Zo heeft ze het over haar verontwaardiging over Green Pastures, een Amerikaanse film uit 1936 die God en zijn engelen zwart verbeeldt. Hoewel Mayotte Capécia zelf zwart was, was zij geschokt door het scherpe contrast tussen die zwarte engelen in de film en haar eigen beeld van het paradijs, alsook haar dromerige zelfbeeld als witte engel.

Dit kon toch geen theater zijn? Dit moest toch echt zijn?

Dat zelfbeeld is volgens Fanon geen instinctieve constructie, maar iets dat door culturele gewoontes en via verschillende mythes en archetypes vorm heeft gekregen in ons collectieve onderbewustzijn. Dat Mayotte Capécia zichzelf als een witte engel zag, is niet omdat zij als mens intuïtief bang zou zijn voor het donker, maar enkel en alleen omdat zij de mythes en de vooroordelen van de racistische onderbuik van Europa geassimileerd had. Fanons kritiek is haarscherp: hoewel Jungs begrip van het collectieve onderbewustzijn ons wilde terugvoeren naar de kindertijd van de wereld, heeft hij ons teruggeleid naar de kindertijd van Europa.

Die kindertijd van Europa was wellicht ook wat de Brusselse politieagente uit haar combi deed springen om midden op het kruispunt achter het Noord-Station haar mitrailleur op jou te richten. Even haalde de realiteit de fictie in. Meteen dikte de kring van toeschouwers rond jouw personage ruimer aan. Een zwarte moslim in een wit pak met engelenvleugels en een verdacht pakketje in het midden van de straat? De cognitieve dissonantie die jouw verschijning als zwarte engel bij de agente teweegbracht, was sterk genoeg om haar naar haar automatische wapen te doen grijpen.

Verblind door het zwarte gat dat we doorheen onze geschiedenis van slavernij, genocides en kolonisatie in ons collectief onderbewuste hebben geslagen, kon zij niet anders dan het op jou te richten. Want dit kon toch geen theater zijn? Dit moest toch echt zijn? Ik kan mij niet voorstellen wat er toen door jouw hoofd gespookt moet hebben.

(c) Bea Borgers

Michael Brown, Trayvon Martin, Eric Garner: het zijn slechts de drie bekendste namen van de honderden zwarte Amerikanen die in een gelijkaardige situatie verzeild zijn geraakt, maar minder geluk hebben gehad.

Het was niet de eerste keer dat je je publiek confronteerde met het klaarblijkelijk onsterfelijke en zinderende beeld van de zwarte engel.
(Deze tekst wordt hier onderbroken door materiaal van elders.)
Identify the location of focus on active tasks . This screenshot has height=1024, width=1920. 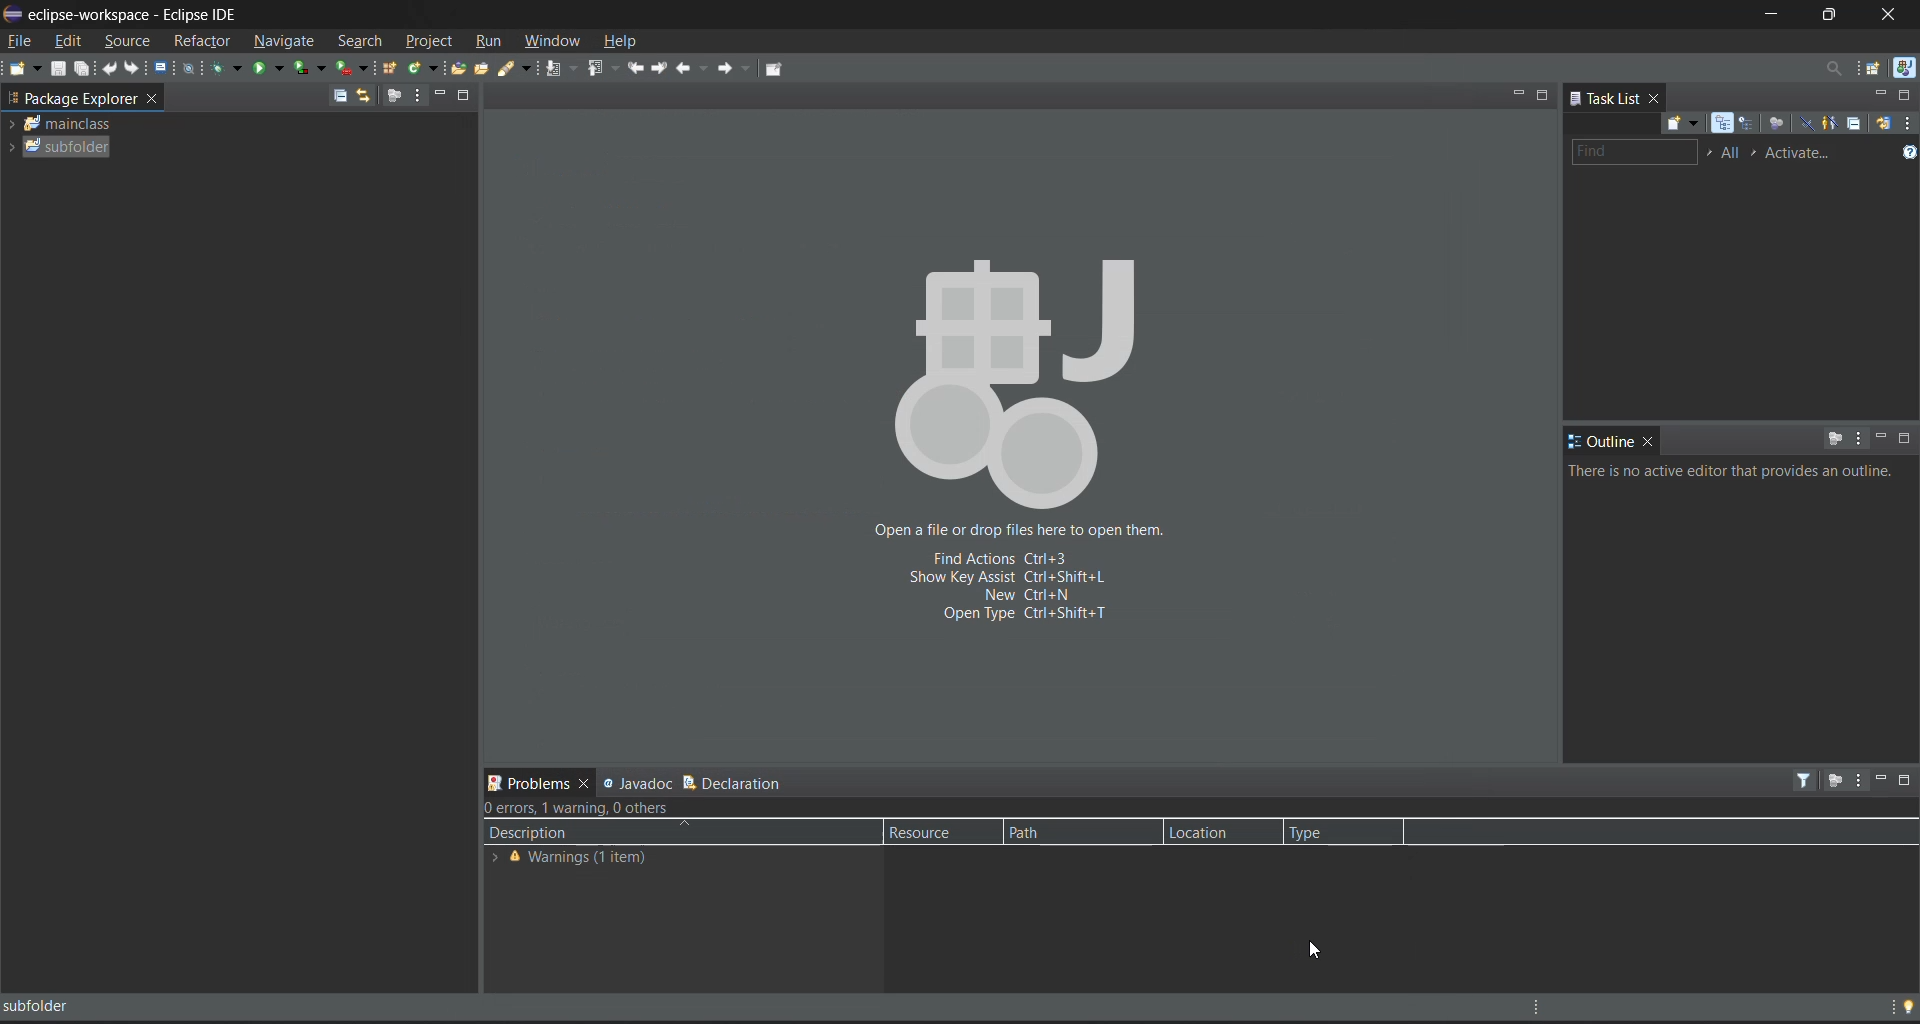
(394, 96).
Met een krachtige sample van de Amerikaanse zangeres Roberta Flack had je ons al in 2010 weten te overtuigen met je single ‘Anges Noir’.

Jouw komst als ‘gezicht van de KVS’ voor het nieuwe seizoen ging allesbehalve onopgemerkt voorbij. De engelfiguur die je creëerde voor MAPping Brussels staat je als gegoten. Hopelijk mogen we in de toekomst nog gezegend worden met de verschijning van jouw helende personage.

One love,

J.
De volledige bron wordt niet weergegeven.